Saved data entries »
>>>
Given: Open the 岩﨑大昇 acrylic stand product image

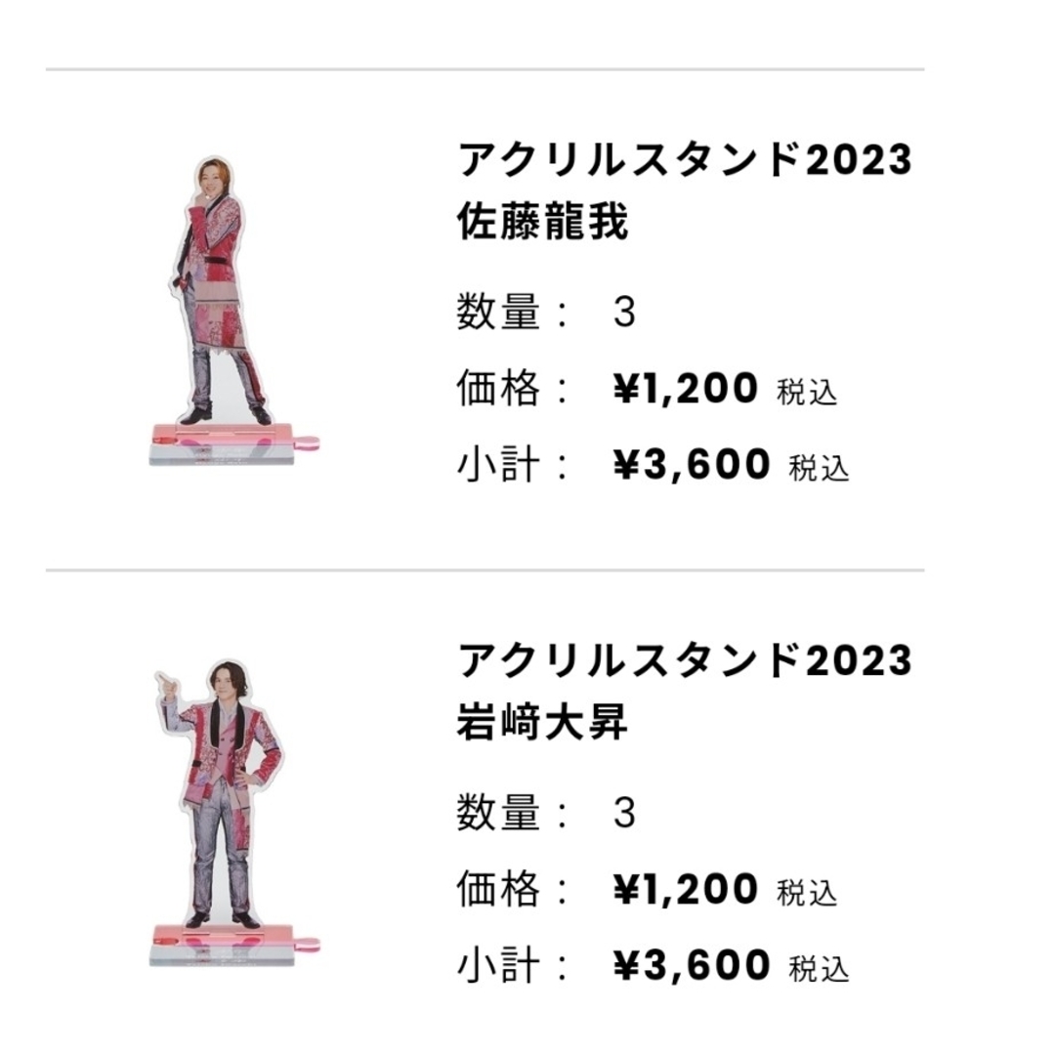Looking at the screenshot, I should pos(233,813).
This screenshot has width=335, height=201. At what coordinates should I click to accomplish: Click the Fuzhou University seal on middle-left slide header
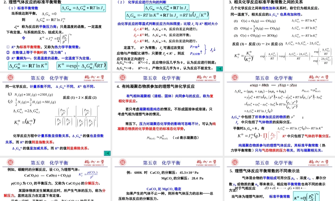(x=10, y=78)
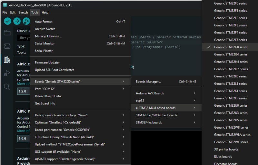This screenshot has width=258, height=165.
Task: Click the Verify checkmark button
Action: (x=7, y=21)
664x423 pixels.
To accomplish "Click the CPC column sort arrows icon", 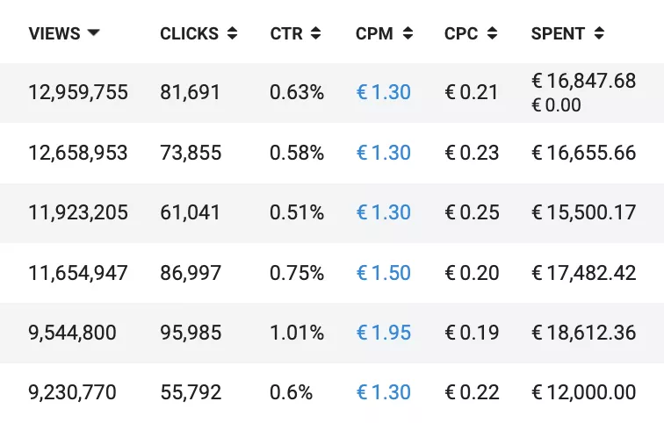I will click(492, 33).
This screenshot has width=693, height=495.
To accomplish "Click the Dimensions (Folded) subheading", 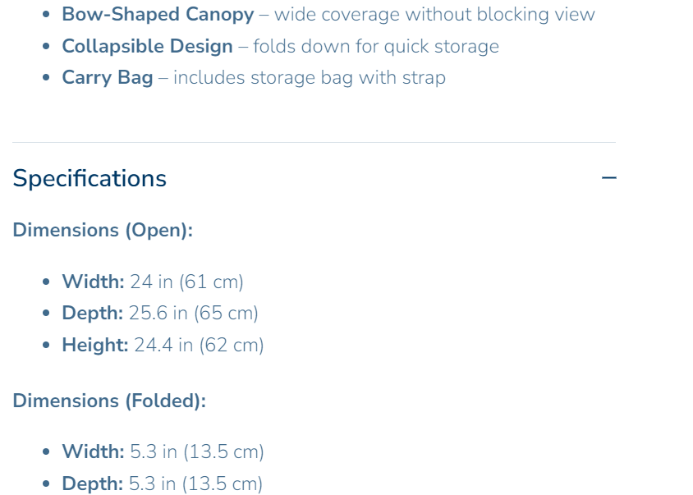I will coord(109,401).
<<<
>>>
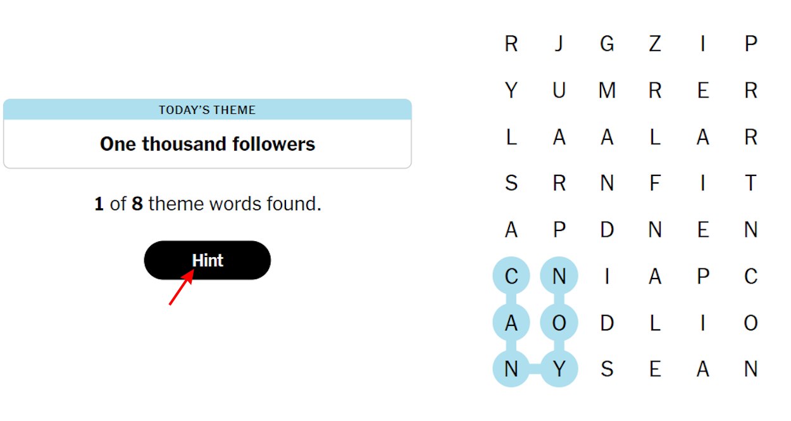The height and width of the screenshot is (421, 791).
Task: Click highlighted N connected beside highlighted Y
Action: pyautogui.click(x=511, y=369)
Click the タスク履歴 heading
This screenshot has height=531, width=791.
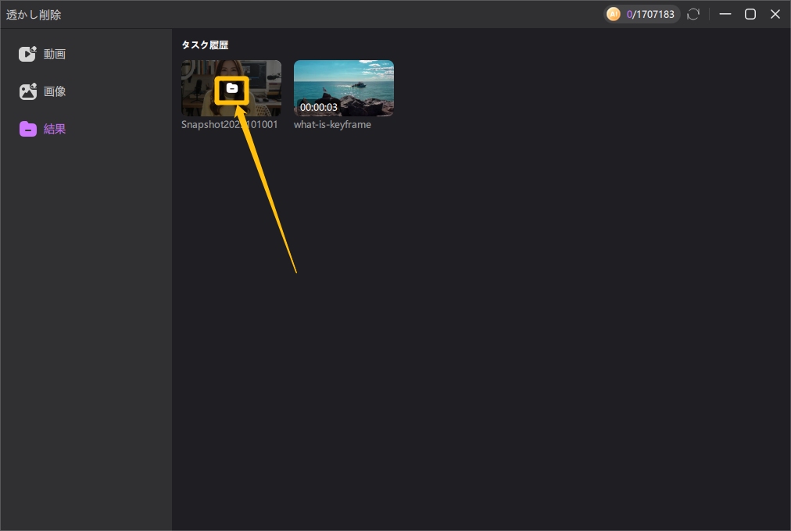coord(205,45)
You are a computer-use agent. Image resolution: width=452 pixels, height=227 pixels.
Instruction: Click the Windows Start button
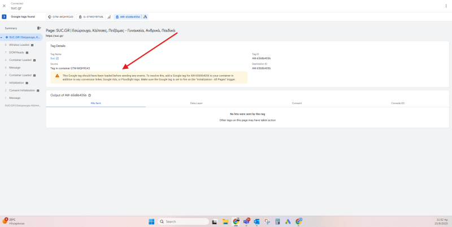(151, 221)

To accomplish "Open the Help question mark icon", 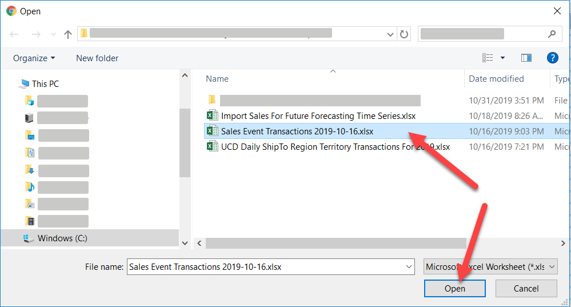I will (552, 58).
<<<
>>>
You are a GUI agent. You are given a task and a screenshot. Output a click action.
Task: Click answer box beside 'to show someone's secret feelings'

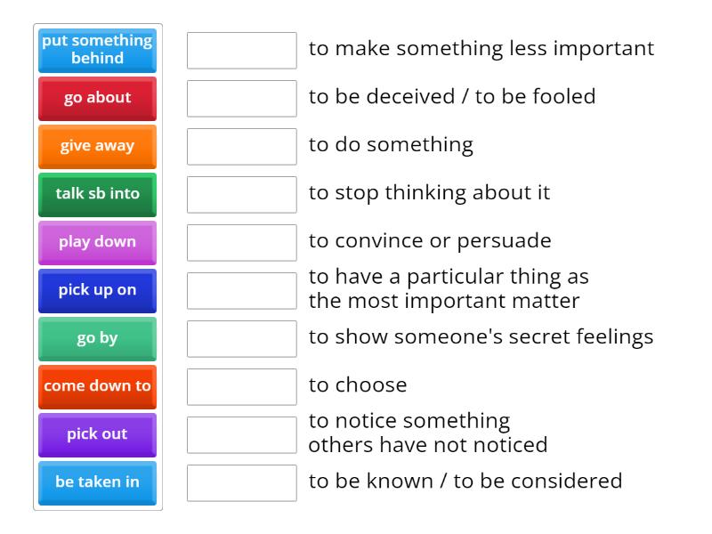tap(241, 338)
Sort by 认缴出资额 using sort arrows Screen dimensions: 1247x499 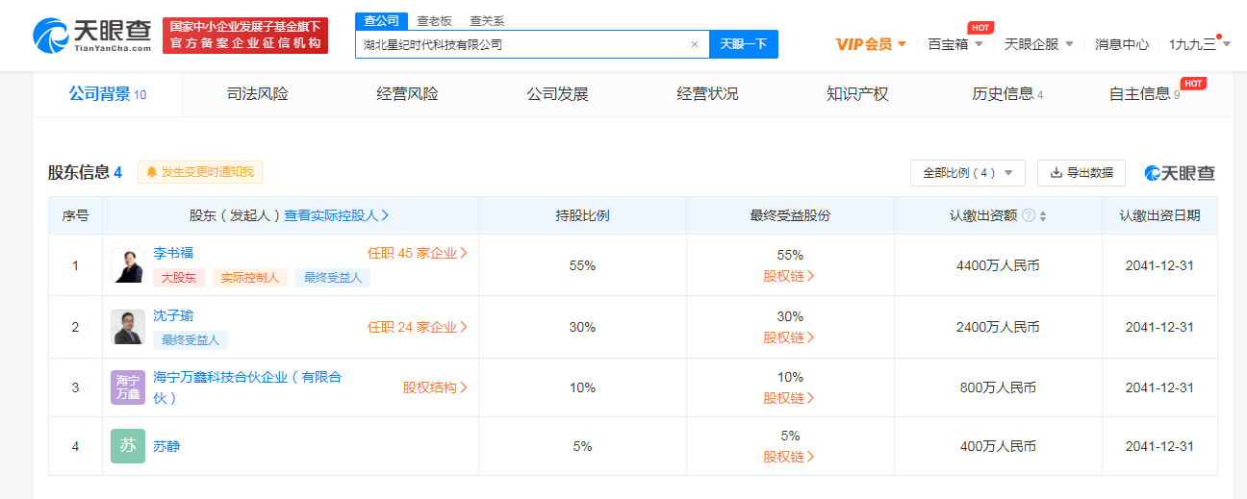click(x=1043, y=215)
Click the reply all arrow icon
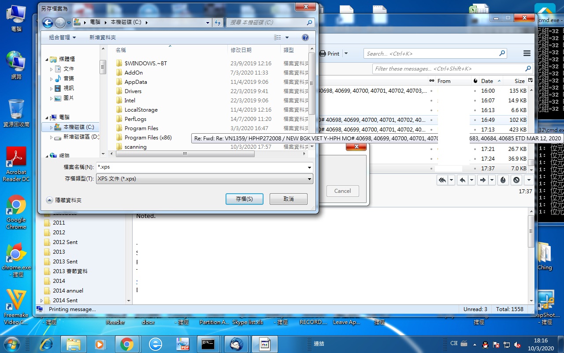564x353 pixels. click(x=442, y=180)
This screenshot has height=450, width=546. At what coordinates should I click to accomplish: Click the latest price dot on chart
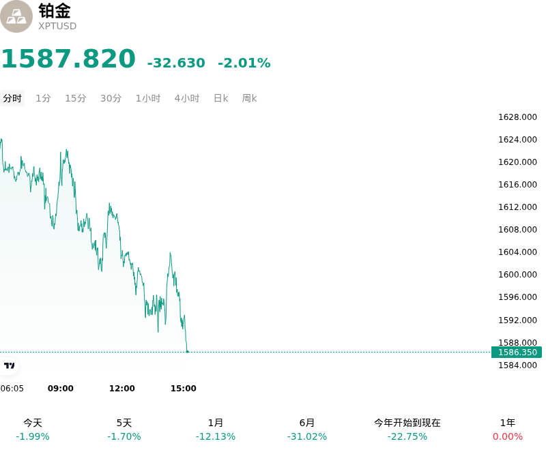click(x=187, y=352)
<<<
What the exercise asks »
Retrieve each line from the records above where the word "agent" occurs.

Response to the task »
You are a computer-use agent. Image resolution: width=452 pixels, height=227 pixels.
You are a GUI agent. You are given a task and a screenshot. Output a click action.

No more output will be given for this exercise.